Le passage au régime par points est supposé s’accompagner de la suppression de cette durée de cotisation. De ce fait, les assurés pourraient partir plus tôt que dans le système actuel, d’où l’introduction d’un dispositif dissuasif.

Avant 63 ans, la pension pourrait souffrir d’une décote comme cela existe pour les régimes de base actuels pour les assurés n’ayant pas la totalité des trimestres requis et qui partent avant 67 ans. De même, les pouvoirs publics pourraient s’inspirer du système qui entrera en vigueur pour les complémentaires le 1er janvier 2019. Ce système prévoit un abattement de 10 % de la pension durant trois ans dans la limite des 67 ans pour tous les assurés partant sans avoir 4 trimestres de plus au nombre requis pour obtenir la retraite à taux plein.

En revanche, le Gouvernement semble avoir abandonné l’idée d’instituer des comptes notionnels qui auraient permis de calculer le montant de la pension en fonction de l’espérance de vie de chaque génération. Ainsi, en vertu de ce système, une personne partant à la retraite à 62 ans toucherait une pension plus faible qu’une personne partant à 67 ans car son espérance de vie à la retraite serait plus longue.

La délicate question de l’alignement des taux de cotisation entre le privé et le public

Le Gouvernement souligne dans son rapport que le taux de cotisation dans le nouveau régime sera proche de 28 % pour les assurés et les employeurs qu’ils soient publics ou privés. Or, aujourd’hui, si pour les cotisations salariées, une convergence est en cours entre le public et le privé, les taux sont très différents au niveau des employeurs. Le taux fictif pour l’État (taux correspondant à la dotation d’équilibre pour le compte d’affectation des pensions civiles) est de 74 %. Le taux de cotisation employeur pour les pensions militaires est de 126 %. Le taux de cotisation pour les fonctions publiques territoriale et hospitalière est de 30 %. Une harmonisation du taux à 28 % sans soultes versées par les administrations publiques aboutirait à un transfert de charge sur le privé qui pourrait atteindre une vingtaine de milliards d’euros d’ici 2040. Les taux de cotisation élevés traduisent des ratio cotisants / retraités dégradés. Or, ceux-ci sont amenés à se dégrader nettement dans les prochaines années pour les fonctions publiques territoriale et hospitalière.
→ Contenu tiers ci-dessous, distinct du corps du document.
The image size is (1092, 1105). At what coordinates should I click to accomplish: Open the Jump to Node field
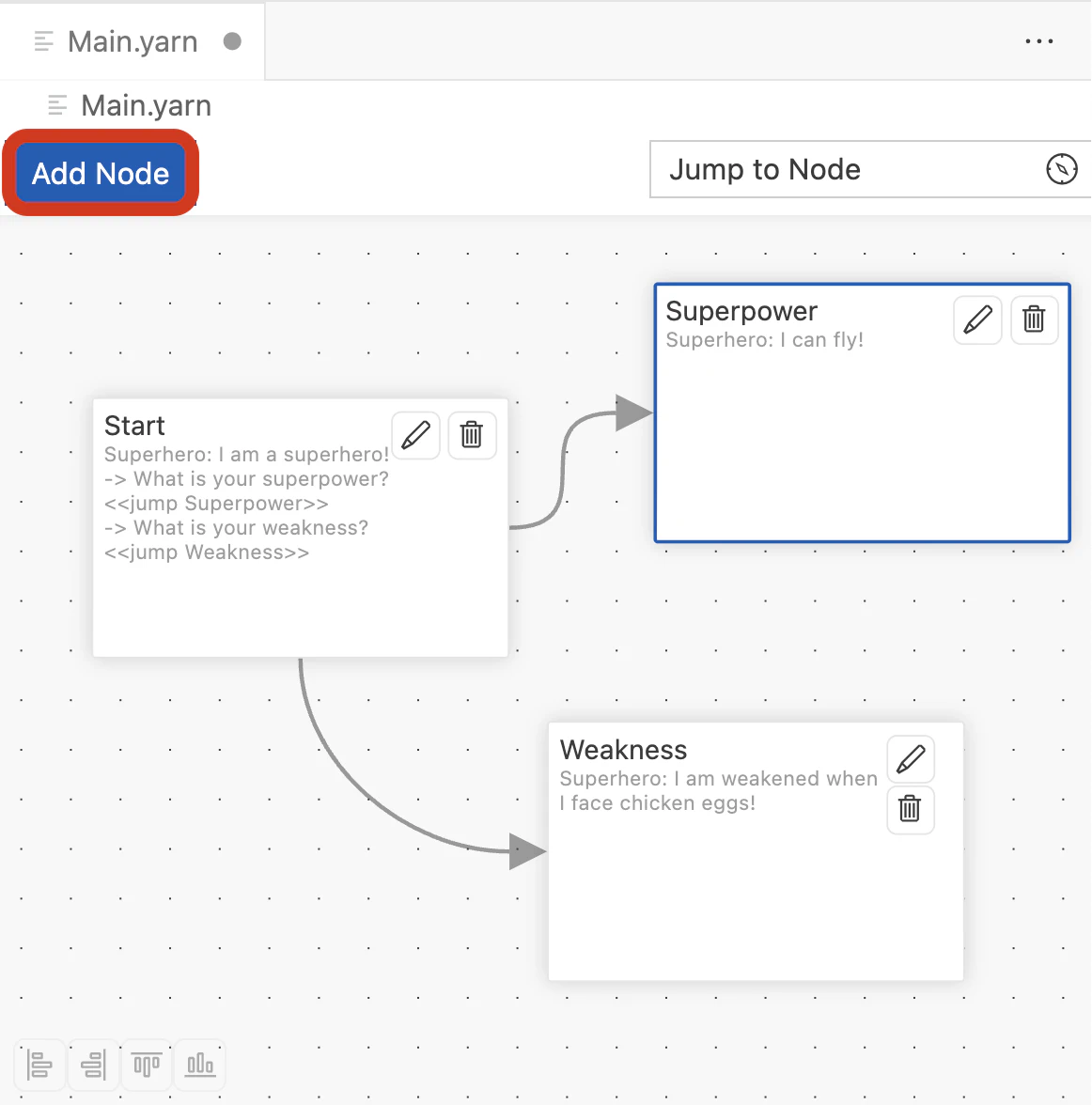846,170
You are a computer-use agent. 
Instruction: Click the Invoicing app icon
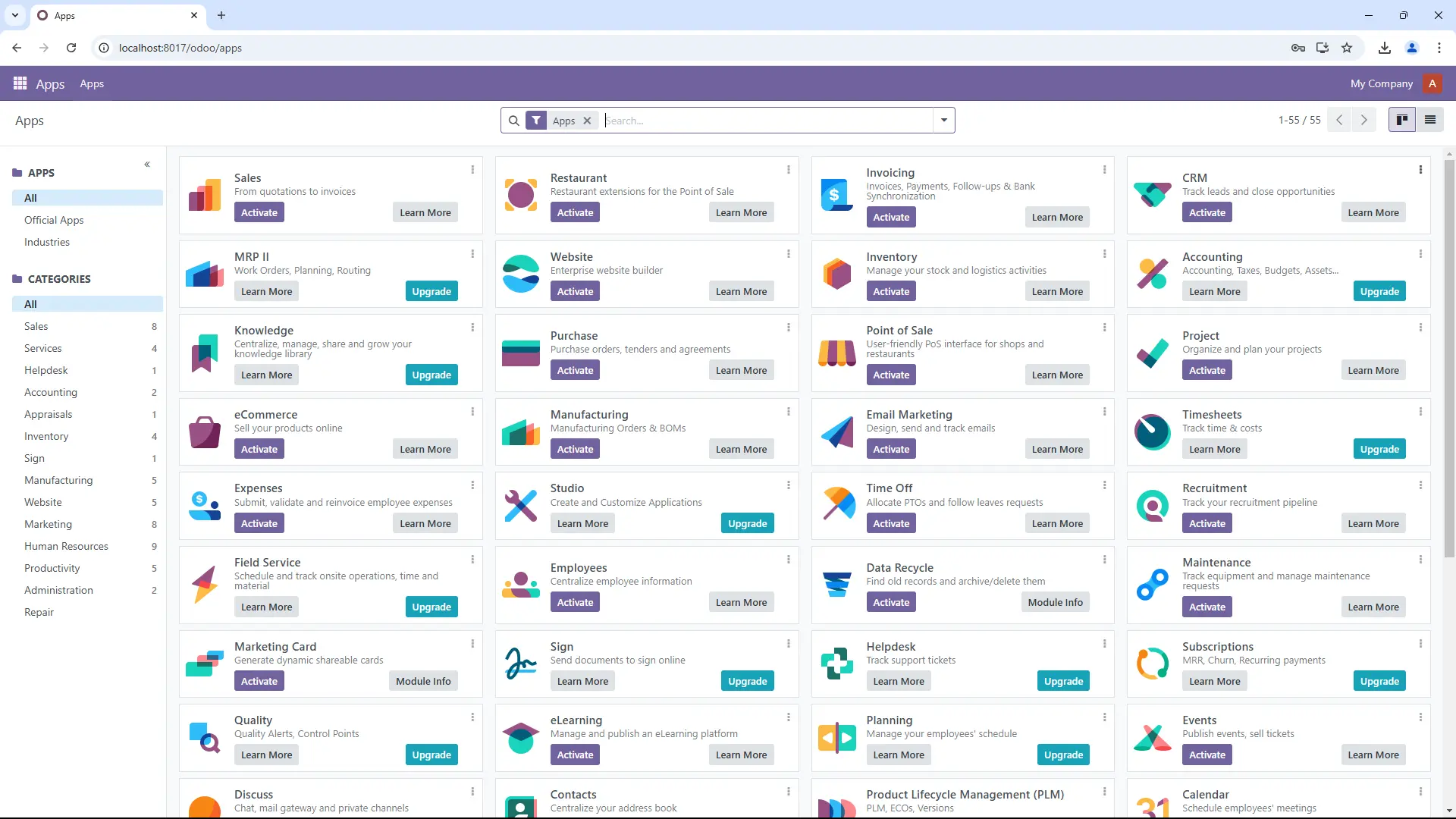click(x=837, y=195)
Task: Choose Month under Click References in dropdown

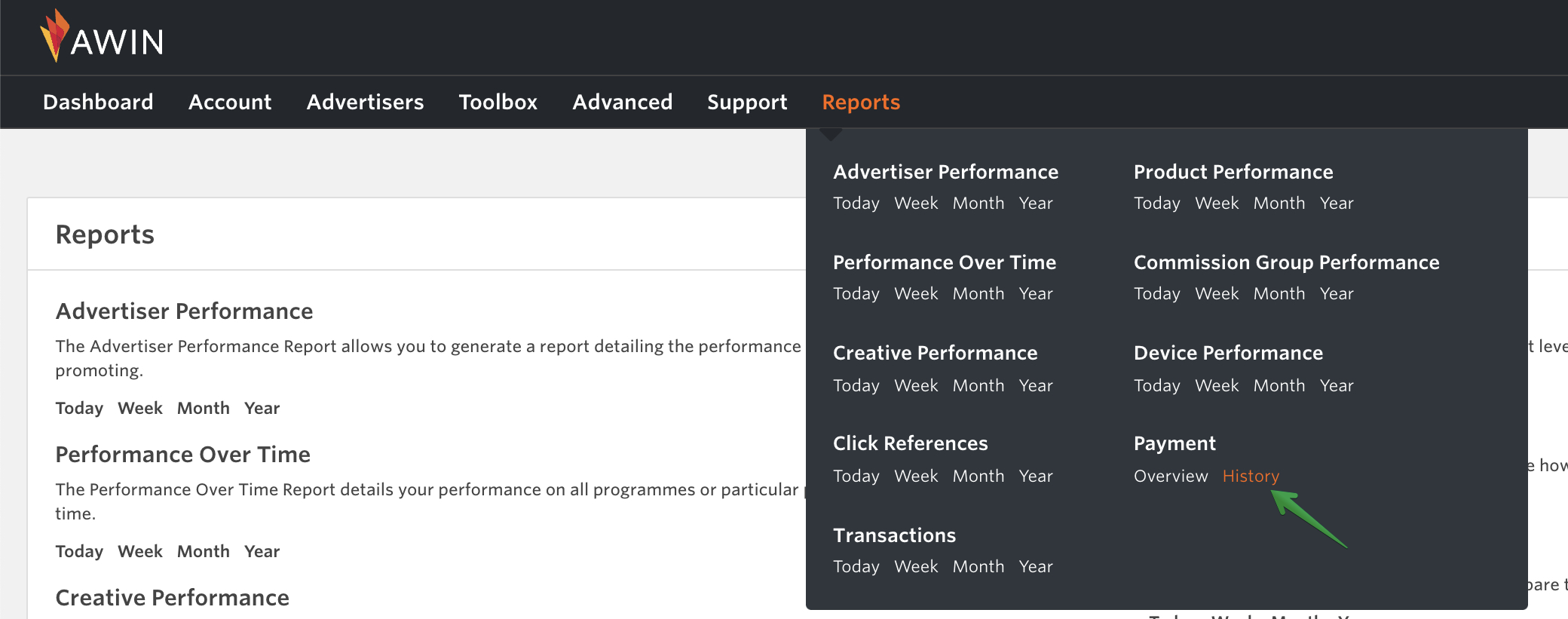Action: [978, 476]
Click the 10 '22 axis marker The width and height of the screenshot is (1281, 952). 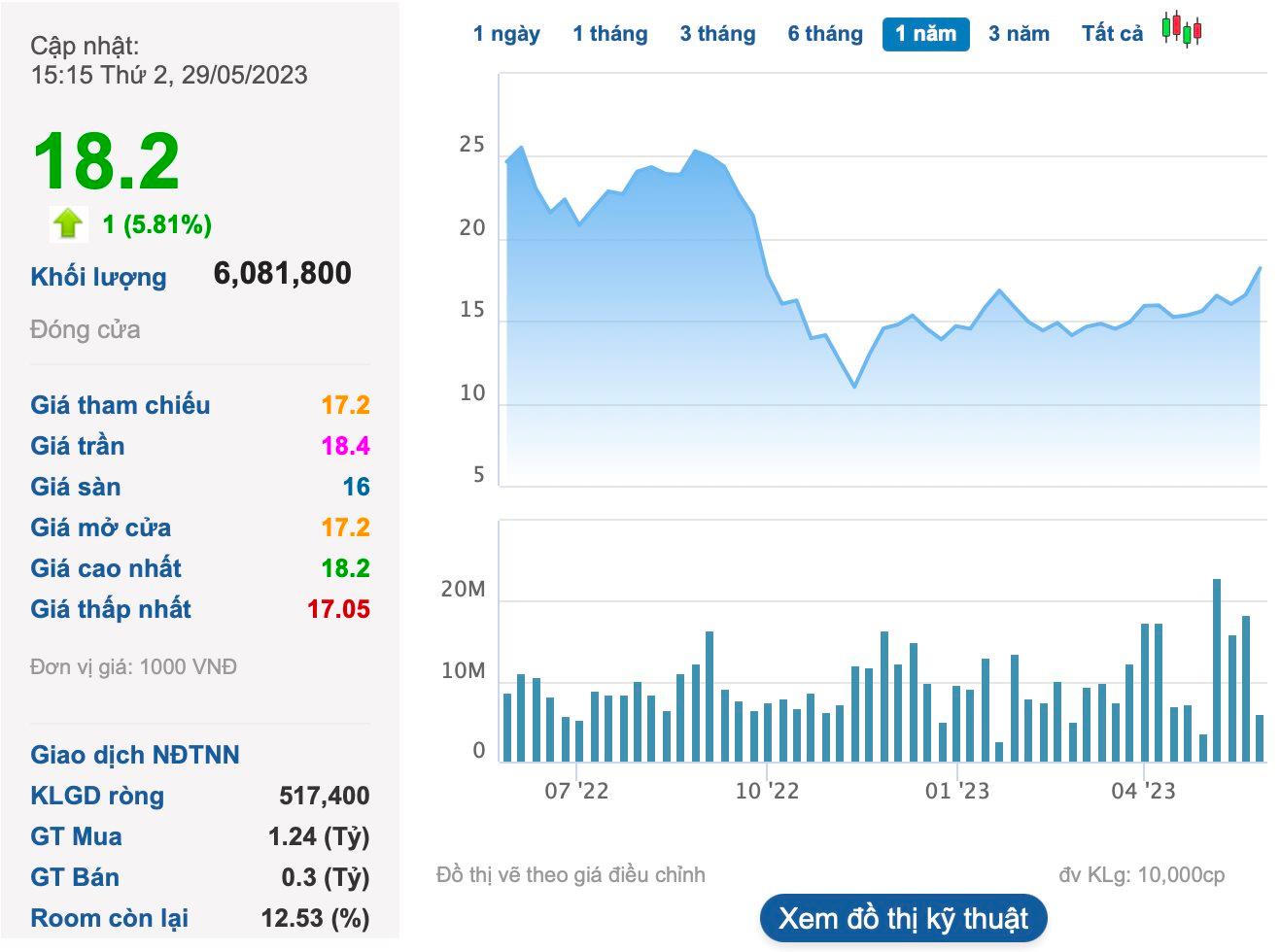click(x=767, y=791)
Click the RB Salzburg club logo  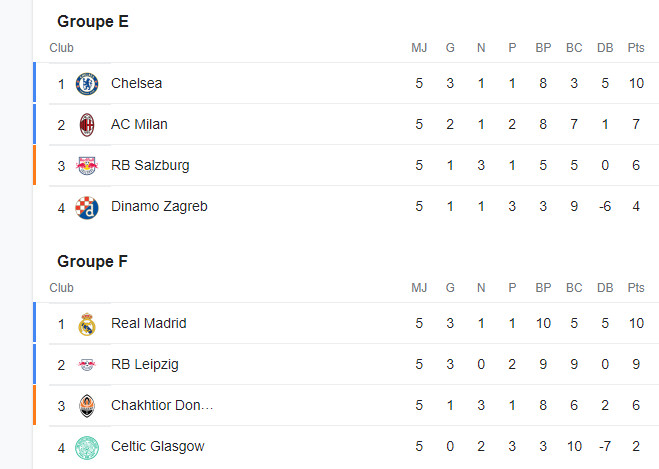pos(87,166)
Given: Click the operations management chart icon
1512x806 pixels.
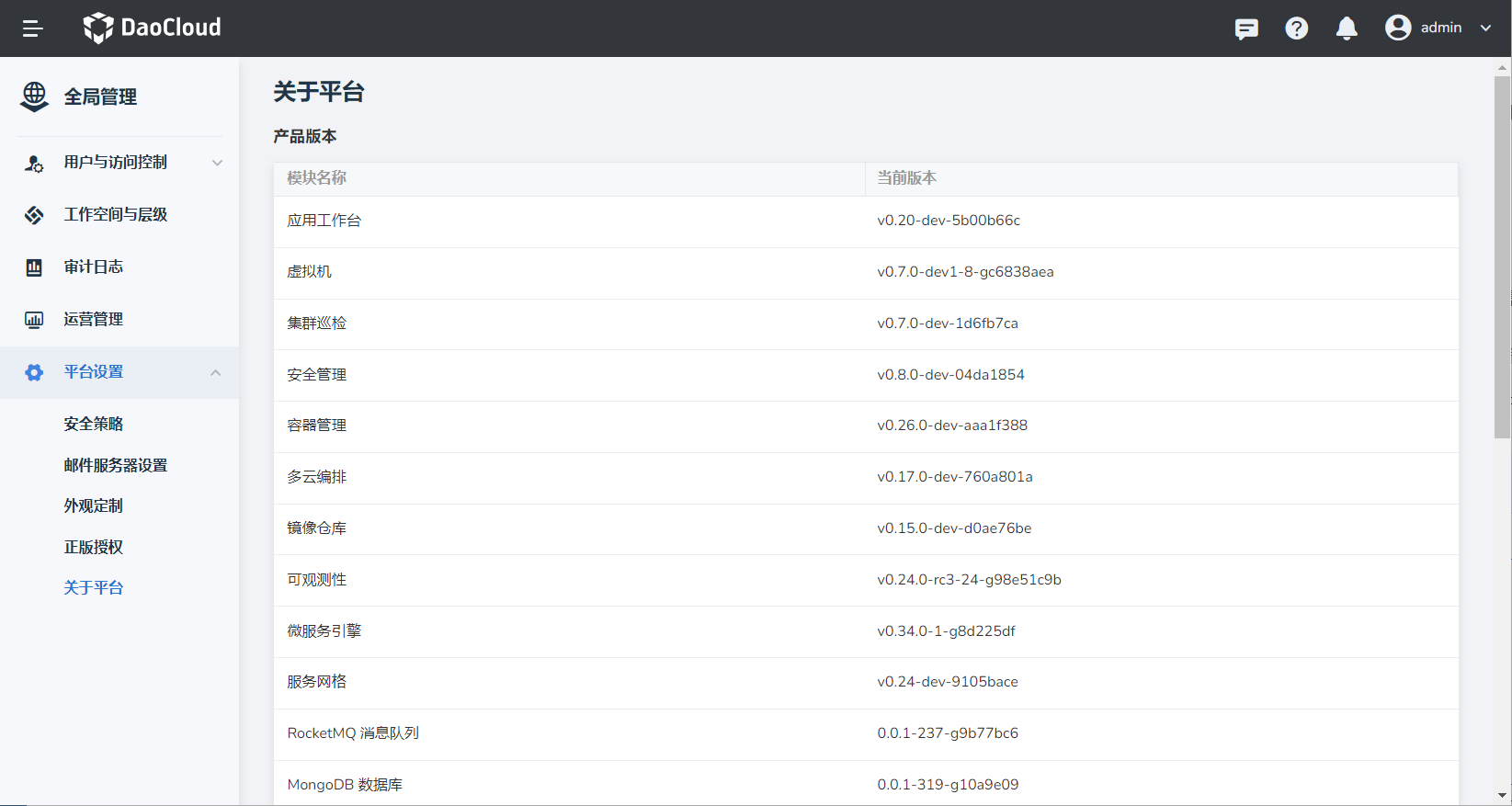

Dans un système universel, la solidarité démographique jouera plus facilement que dans le système actuel (dispositif complexe des compensations).

La génération 63 ou 64 inaugurera le nouveau système

Comme prévu, la réforme ne concernera pas les actuels retraités, ni ceux qui partiront d’ici 2025. La réforme devrait s’appliquer à partir de la génération 1963 ou 1964. Le Gouvernement semble privilégier une bascule avec prise en compte des droits acquis dans l’ancien système. Ainsi, cohabiteront durant une quarantaine d’année les deux modes de calcul (voire plus si est prise en compte la délivrance des pensions). Le Gouvernement semble avoir écarté l’idée de calculer les pensions uniquement sur la base des points. Dans une telle bascule, il aurait été nécessaire d’attribuer des points en fonction des rémunérations passées ce qui supposait de reconstituer toutes les carrières. Il semblerait que cette reconstitution soit difficile à opérer dans la fonction publique. Un tel transfert aurait pu occasionner un nombre important de gagnants et de perdants.

Le chantier est loin d’être clos

 Ces quelques pistes n’épuisent pas, loin de là, le sujet de la réforme. Il reste à traiter la question de la gouvernance (système étatisé ou paritaire), l’intégration des régimes spéciaux et de la fonction publique, les compensations éventuelles pour les perdants, les règles d’indexation du point et l’articulation avec les régimes par capitalisation. La question des personnels des différentes caisses de retraite et la dévolution des réserves qu’elles ont pu constituer au fil des années demeurent également en suspens.